The new jobs represented a 0.5 percent increase on the previous quarter, bringing the overall level to 19.21 million. The April-June period marked the 11th straight quarter of net new job creation in the private sector.
The steady creation of new jobs is gradually helping heal France’s labor market, which saw huge job losses after the 2008 global financial crisis. They pick up has also been giving President Emmanuel Macron a tailwind as his government pushes through reforms to ease labor regulations.
But accelerating job creation has not yet been sufficient to bring unemployment substantially lower, partly because the number of people in the jobs market has also been rising.
Private sector job growth accelerated to 0.7 percent in the services sector, accounting for the large majority of new jobs, and by 0.4 percent in the construction industry, while remaining flat in the manufacturing sector.

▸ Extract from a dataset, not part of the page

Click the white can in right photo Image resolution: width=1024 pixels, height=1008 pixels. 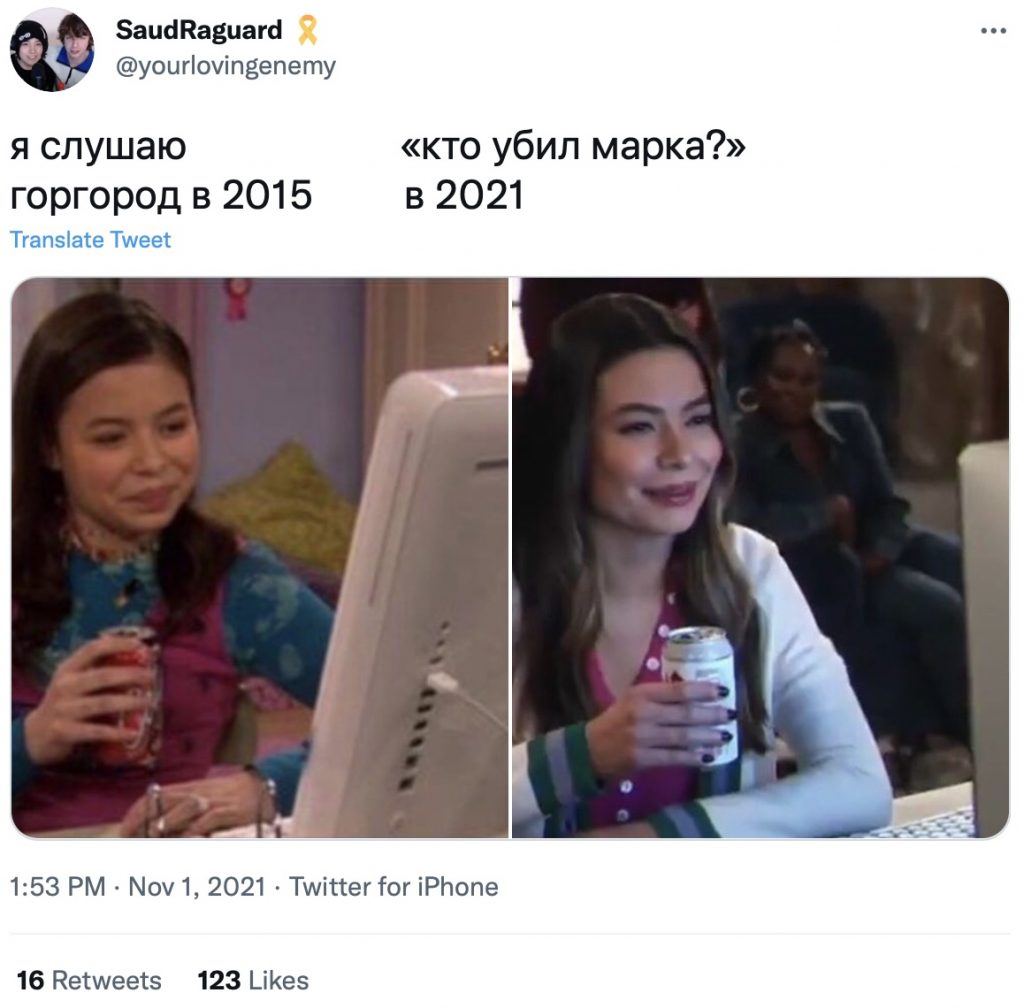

Philippe Waechter, director of economic research at Natixis Asset Management, said that while the jobs figures marked another good set of data both for France and the broader euro zone, French labor reforms remained necessary.
Waechter said such reforms were needed to ensure that employment growth could be maintained even if there was a downturn in the global economy.
“If the French economy could rapidly create jobs even when there is a downturn in the cycle, especially in sectors showing the strongest growth, then this would strengthen its ability to have some self-control over its own economic growth, which is what we are looking for,” he wrote in a note.
Bank of America Merrill Lynch economists added that data this week showing a dip in June industrial production in France — the euro zone’s second-biggest economy — showed the risks of the broader economic recovery petering out.
“This is another signal that the spring has been very strong, throughout the euro area actually, but also that the carry-over for Q3 is weak,” they wrote in a note.